[WHAT YOU SHOULD DO]
Copy each line of the records below without changing anything.

[DATA TO PROCESS]
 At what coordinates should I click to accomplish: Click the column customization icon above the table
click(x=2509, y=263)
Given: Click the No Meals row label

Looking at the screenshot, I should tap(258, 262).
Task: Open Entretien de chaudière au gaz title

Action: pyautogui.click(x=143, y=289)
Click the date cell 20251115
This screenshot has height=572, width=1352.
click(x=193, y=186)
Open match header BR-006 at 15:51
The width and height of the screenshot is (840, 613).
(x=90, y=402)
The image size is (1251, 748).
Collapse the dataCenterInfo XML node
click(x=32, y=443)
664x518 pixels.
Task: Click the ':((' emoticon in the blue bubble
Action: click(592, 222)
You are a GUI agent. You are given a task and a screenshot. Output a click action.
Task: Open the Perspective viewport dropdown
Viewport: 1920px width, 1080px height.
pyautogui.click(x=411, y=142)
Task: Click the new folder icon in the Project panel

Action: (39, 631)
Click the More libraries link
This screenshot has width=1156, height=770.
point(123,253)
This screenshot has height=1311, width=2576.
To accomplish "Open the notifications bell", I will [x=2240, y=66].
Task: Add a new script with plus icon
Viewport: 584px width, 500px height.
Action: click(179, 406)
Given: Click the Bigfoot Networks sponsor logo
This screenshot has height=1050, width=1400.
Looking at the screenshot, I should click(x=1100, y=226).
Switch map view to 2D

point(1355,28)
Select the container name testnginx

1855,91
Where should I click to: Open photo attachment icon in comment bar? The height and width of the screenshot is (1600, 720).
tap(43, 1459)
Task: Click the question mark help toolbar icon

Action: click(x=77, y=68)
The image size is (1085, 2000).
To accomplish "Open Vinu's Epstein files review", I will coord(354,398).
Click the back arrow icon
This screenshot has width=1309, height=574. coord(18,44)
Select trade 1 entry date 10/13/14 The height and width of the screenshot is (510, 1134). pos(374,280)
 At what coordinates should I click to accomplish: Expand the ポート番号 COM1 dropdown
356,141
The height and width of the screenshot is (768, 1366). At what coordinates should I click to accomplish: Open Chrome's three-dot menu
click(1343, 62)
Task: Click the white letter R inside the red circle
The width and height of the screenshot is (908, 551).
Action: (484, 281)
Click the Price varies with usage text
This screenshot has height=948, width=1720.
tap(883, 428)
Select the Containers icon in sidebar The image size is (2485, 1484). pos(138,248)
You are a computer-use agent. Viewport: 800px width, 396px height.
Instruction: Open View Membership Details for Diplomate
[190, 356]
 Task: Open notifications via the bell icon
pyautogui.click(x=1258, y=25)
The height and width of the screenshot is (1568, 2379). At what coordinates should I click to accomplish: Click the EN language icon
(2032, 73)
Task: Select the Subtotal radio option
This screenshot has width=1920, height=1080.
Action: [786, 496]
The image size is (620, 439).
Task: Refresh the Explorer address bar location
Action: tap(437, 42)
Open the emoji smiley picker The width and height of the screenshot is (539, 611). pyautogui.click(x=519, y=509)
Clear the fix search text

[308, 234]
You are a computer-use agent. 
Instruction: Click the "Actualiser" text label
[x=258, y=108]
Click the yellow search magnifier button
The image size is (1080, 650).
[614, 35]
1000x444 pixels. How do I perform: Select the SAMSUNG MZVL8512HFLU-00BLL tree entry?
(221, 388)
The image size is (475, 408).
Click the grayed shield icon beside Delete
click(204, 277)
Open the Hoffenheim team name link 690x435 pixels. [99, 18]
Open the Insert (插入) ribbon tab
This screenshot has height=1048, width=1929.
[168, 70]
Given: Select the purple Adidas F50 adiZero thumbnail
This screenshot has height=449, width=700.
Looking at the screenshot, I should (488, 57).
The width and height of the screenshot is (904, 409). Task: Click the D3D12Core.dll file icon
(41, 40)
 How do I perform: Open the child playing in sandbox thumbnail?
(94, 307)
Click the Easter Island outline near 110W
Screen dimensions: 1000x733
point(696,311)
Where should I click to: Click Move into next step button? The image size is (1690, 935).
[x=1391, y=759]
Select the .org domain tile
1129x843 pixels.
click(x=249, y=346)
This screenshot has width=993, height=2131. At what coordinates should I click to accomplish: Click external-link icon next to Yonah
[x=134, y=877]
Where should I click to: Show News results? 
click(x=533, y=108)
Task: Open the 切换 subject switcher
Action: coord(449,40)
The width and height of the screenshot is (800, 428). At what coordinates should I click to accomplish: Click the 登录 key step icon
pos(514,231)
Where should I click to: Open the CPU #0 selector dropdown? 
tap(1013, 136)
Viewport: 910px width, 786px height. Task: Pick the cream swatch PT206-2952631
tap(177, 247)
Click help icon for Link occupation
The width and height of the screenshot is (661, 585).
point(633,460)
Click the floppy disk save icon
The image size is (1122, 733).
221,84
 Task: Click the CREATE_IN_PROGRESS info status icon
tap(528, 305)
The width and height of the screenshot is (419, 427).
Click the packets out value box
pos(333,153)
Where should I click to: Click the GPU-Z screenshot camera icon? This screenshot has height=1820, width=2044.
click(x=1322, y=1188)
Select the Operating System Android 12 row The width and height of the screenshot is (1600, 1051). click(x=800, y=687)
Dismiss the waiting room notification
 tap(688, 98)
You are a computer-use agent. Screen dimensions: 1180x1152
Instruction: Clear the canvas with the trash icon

[FULL OUTPUT]
 At what coordinates should I click to accomplish: Click the column customization icon above the table
click(x=2509, y=263)
Given: Click the No Meals row label

Looking at the screenshot, I should tap(258, 262).
Task: Open Entretien de chaudière au gaz title

Action: pyautogui.click(x=143, y=289)
Click the date cell 20251115
This screenshot has height=572, width=1352.
click(x=193, y=186)
Open match header BR-006 at 15:51
The width and height of the screenshot is (840, 613).
(x=90, y=402)
The image size is (1251, 748).
Collapse the dataCenterInfo XML node
click(x=32, y=443)
664x518 pixels.
Task: Click the ':((' emoticon in the blue bubble
Action: click(592, 222)
You are a GUI agent. You are given a task and a screenshot. Output a click action.
Task: Open the Perspective viewport dropdown
Viewport: 1920px width, 1080px height.
pyautogui.click(x=411, y=142)
Task: Click the new folder icon in the Project panel

Action: (39, 631)
Click the More libraries link
This screenshot has width=1156, height=770.
point(123,253)
This screenshot has height=1311, width=2576.
To accomplish "Open the notifications bell", I will [x=2240, y=66].
Task: Add a new script with plus icon
Viewport: 584px width, 500px height.
Action: click(179, 406)
Given: Click the Bigfoot Networks sponsor logo
This screenshot has height=1050, width=1400.
Looking at the screenshot, I should click(x=1100, y=226).
Switch map view to 2D

point(1355,28)
Select the container name testnginx

1855,91
Where should I click to: Open photo attachment icon in comment bar? The height and width of the screenshot is (1600, 720).
tap(43, 1459)
Task: Click the question mark help toolbar icon

Action: click(x=77, y=68)
The image size is (1085, 2000).
To accomplish "Open Vinu's Epstein files review", I will coord(354,398).
Click the back arrow icon
This screenshot has width=1309, height=574. coord(18,44)
Select trade 1 entry date 10/13/14 The height and width of the screenshot is (510, 1134). pos(374,280)
 At what coordinates should I click to accomplish: Expand the ポート番号 COM1 dropdown
356,141
The height and width of the screenshot is (768, 1366). At what coordinates should I click to accomplish: Open Chrome's three-dot menu
click(1343, 62)
Task: Click the white letter R inside the red circle
The width and height of the screenshot is (908, 551).
Action: (484, 281)
Click the Price varies with usage text
This screenshot has height=948, width=1720.
tap(883, 428)
Select the Containers icon in sidebar The image size is (2485, 1484). pos(138,248)
You are a computer-use agent. Viewport: 800px width, 396px height.
Instruction: Open View Membership Details for Diplomate
[190, 356]
 Task: Open notifications via the bell icon
pyautogui.click(x=1258, y=25)
The height and width of the screenshot is (1568, 2379). At what coordinates should I click to accomplish: Click the EN language icon
(2032, 73)
Task: Select the Subtotal radio option
This screenshot has width=1920, height=1080.
Action: [786, 496]
The image size is (620, 439).
Task: Refresh the Explorer address bar location
Action: tap(437, 42)
Open the emoji smiley picker The width and height of the screenshot is (539, 611). pyautogui.click(x=519, y=509)
Clear the fix search text

[308, 234]
You are a computer-use agent. 
Instruction: Click the "Actualiser" text label
[x=258, y=108]
Click the yellow search magnifier button
The image size is (1080, 650).
[614, 35]
1000x444 pixels. How do I perform: Select the SAMSUNG MZVL8512HFLU-00BLL tree entry?
(221, 388)
The image size is (475, 408).
Click the grayed shield icon beside Delete
click(204, 277)
Open the Hoffenheim team name link 690x435 pixels. [99, 18]
Open the Insert (插入) ribbon tab
This screenshot has height=1048, width=1929.
[168, 70]
Given: Select the purple Adidas F50 adiZero thumbnail
This screenshot has height=449, width=700.
Looking at the screenshot, I should (488, 57).
The width and height of the screenshot is (904, 409). Task: Click the D3D12Core.dll file icon
(41, 40)
 How do I perform: Open the child playing in sandbox thumbnail?
(94, 307)
Click the Easter Island outline near 110W
Screen dimensions: 1000x733
point(696,311)
Where should I click to: Click Move into next step button? The image size is (1690, 935).
[x=1391, y=759]
Select the .org domain tile
1129x843 pixels.
click(x=249, y=346)
This screenshot has width=993, height=2131. At what coordinates should I click to accomplish: Click external-link icon next to Yonah
[x=134, y=877]
Where should I click to: Show News results? 
click(x=533, y=108)
Task: Open the 切换 subject switcher
Action: coord(449,40)
The width and height of the screenshot is (800, 428). At what coordinates should I click to accomplish: Click the 登录 key step icon
pos(514,231)
Where should I click to: Open the CPU #0 selector dropdown? 
tap(1013, 136)
Viewport: 910px width, 786px height. Task: Pick the cream swatch PT206-2952631
tap(177, 247)
Click help icon for Link occupation
The width and height of the screenshot is (661, 585).
point(633,460)
Click the floppy disk save icon
The image size is (1122, 733).
221,84
 Task: Click the CREATE_IN_PROGRESS info status icon
tap(528, 305)
The width and height of the screenshot is (419, 427).
Click the packets out value box
pos(333,153)
Where should I click to: Click the GPU-Z screenshot camera icon? This screenshot has height=1820, width=2044.
click(x=1322, y=1188)
Select the Operating System Android 12 row The width and height of the screenshot is (1600, 1051). click(x=800, y=687)
Dismiss the waiting room notification
 tap(688, 98)
You are a computer-use agent. Screen dimensions: 1180x1152
Instruction: Clear the canvas with the trash icon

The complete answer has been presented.